Water tests help prevent human and animal illness on farm and ranches
August 23, 2006:
A water test tailored to the needs of a farm or ranch is the key to safer water sources on agricultural operations, says a water specialist with Alberta Agriculture, Food and Rural Development (AAFRD) in Red Deer.
An article on the subject, "How safe is the water you drink?" and links to funding support are available at the Alberta Environmental Farm Plan (EFP) Company Web site at www.albertaEFP.com.
"The number one priority when it comes to water quality and safety is to make sure the level of water quality matches what you’re going to use it for," says Ken Williamson. "A safe concentration of nitrate for animals, for example, is not the same as what is considered safe for humans. An effective water test has to reflect those needs."

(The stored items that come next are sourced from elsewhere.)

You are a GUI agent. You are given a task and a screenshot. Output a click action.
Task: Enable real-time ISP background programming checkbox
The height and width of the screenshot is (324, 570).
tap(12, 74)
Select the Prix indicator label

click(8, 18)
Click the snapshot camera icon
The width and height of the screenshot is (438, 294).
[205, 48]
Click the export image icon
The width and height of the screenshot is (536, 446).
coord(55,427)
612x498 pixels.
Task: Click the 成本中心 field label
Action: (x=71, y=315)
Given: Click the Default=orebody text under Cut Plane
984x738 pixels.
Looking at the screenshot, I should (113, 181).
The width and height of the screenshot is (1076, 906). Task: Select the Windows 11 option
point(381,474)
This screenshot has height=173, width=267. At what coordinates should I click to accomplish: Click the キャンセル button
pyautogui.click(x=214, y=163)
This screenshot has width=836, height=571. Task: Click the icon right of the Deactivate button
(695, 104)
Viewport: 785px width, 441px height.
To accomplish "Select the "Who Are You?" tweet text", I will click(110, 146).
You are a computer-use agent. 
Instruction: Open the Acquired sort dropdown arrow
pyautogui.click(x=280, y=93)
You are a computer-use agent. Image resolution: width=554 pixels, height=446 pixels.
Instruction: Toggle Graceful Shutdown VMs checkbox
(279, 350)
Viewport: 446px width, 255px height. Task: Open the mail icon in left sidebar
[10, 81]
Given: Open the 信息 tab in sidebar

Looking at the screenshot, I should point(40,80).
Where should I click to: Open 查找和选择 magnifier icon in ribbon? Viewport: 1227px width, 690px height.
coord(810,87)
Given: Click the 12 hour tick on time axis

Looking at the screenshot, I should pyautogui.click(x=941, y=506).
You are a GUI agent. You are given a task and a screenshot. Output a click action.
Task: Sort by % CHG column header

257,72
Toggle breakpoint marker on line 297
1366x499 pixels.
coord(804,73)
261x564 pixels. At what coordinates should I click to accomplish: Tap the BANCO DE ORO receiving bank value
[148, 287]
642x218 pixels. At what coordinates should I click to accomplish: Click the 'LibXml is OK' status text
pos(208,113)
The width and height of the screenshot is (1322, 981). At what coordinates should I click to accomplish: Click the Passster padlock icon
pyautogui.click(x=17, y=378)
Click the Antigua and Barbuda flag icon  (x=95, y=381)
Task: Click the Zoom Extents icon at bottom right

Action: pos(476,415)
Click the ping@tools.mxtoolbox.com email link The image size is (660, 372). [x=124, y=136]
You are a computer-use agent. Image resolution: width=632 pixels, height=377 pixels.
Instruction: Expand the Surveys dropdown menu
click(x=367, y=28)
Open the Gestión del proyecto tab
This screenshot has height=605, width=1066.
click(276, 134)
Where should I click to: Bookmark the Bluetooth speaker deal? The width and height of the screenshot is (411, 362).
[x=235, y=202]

It’s also important to know what kind of water test to use, how to test it and how often, says Williamson. One way to gain an understanding of the potential risks related to farm water is to develop an Environmental Farm Plan (EFP).
An EFP is a free and confidential self-assessment of environmental risks on the farm that can act as a tool to help producers tackle water quality issues and many other on-farm environmental issues. Producers who complete EFPs are eligible to receive up to $30,000 in funding for a wide range of environmental farm projects through the Canada-Alberta Farm Stewardship Program.
Health Canada has set maximum acceptable concentrations (MACs) for most contaminants and aesthetic objectives (AOs) for others. Although it is not essential for private water supplies to meet these guidelines, they can provide a strong foundation for a water contaminant management plan, says Williamson.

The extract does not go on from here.